QSeaBattle: Lin Trainable Assisted Imitation Learning (Bootstrap Tutorial)¶

This notebook demonstrates how we bootstrap trainable assisted players by imitation learning from a known-correct classical assisted strategy.

The goal is not to learn a better strategy yet, but to:

  1. Verify that the Lin neural architecture can exactly reproduce the classical assisted algorithm.
  2. Produce a stable initialization for later DIAL / DRU / RL training.
  3. Validate the measurement–shared resource (SR)–combine decomposition.

If this notebook works, the architecture is correct. If it fails, the bug is architectural, not “learning-related”.
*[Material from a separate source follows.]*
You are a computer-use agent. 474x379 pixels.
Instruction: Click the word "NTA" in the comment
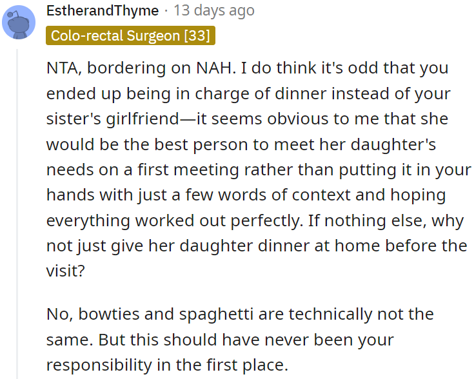(62, 69)
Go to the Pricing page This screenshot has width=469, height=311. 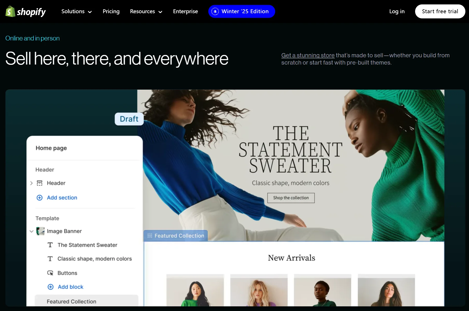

Invariant: At the end of this notebook, the neural assisted players must match the classical assisted players bit-for-bit in sample mode.

In [2]:
from __future__ import annotations

import os
import sys
from pathlib import Path

def change_to_repo_root(marker: str = "src") -> None:
    """Change CWD to the repository root (parent of `src`)."""
    here = Path.cwd()
    for parent in [here] + list(here.parents):
        if (parent / marker).is_dir():
            os.chdir(parent)
            break

change_to_repo_root("src")
sys.path.append("./src")

print("CWD:", Path.cwd())
CWD: c:\Users\nly99857\OneDrive - Philips\SW Projects\QSeaBattle

Imports¶

We reuse the linear trainable assisted stack and utilities for imitation training.

In [3]:
import numpy as np
import tensorflow as tf

from Q_Sea_Battle.game_layout import GameLayout
from Q_Sea_Battle.game_env import GameEnv
from Q_Sea_Battle.tournament import Tournament

from Q_Sea_Battle.lin_trainable_models import LinTrainableAssistedModelA
from Q_Sea_Battle.lin_trainable_models import LinTrainableAssistedModelB
from Q_Sea_Battle.trainable_assisted_players import TrainableAssistedPlayers

from Q_Sea_Battle.lin_trainable_assisted_imitation_utilities import (
    generate_measurement_dataset_a,
    generate_measurement_dataset_b,
    generate_combine_dataset_a,
    generate_combine_dataset_b,
    to_tf_dataset,
    transfer_assisted_model_a_layer_weights,
    transfer_assisted_model_b_layer_weights,
    train_layer
)

print("TensorFlow:", tf.__version__)
TensorFlow: 2.20.0

Game layout and correlation setting¶

We fix a small field (4×4) and a single communication bit (m=1). This regime is chosen deliberately:

• n² = 16 is the smallest nontrivial power-of-two field • m = 1 matches the theoretical assisted protocol • p_high controls the strength of the shared resource (SR) correlation

Why this matters: The Lin architecture relies on a single shared resource (SR) call per decision. Using the smallest valid field makes debugging and verification feasible, while still exercising the full measurement → correlation → parity pipeline.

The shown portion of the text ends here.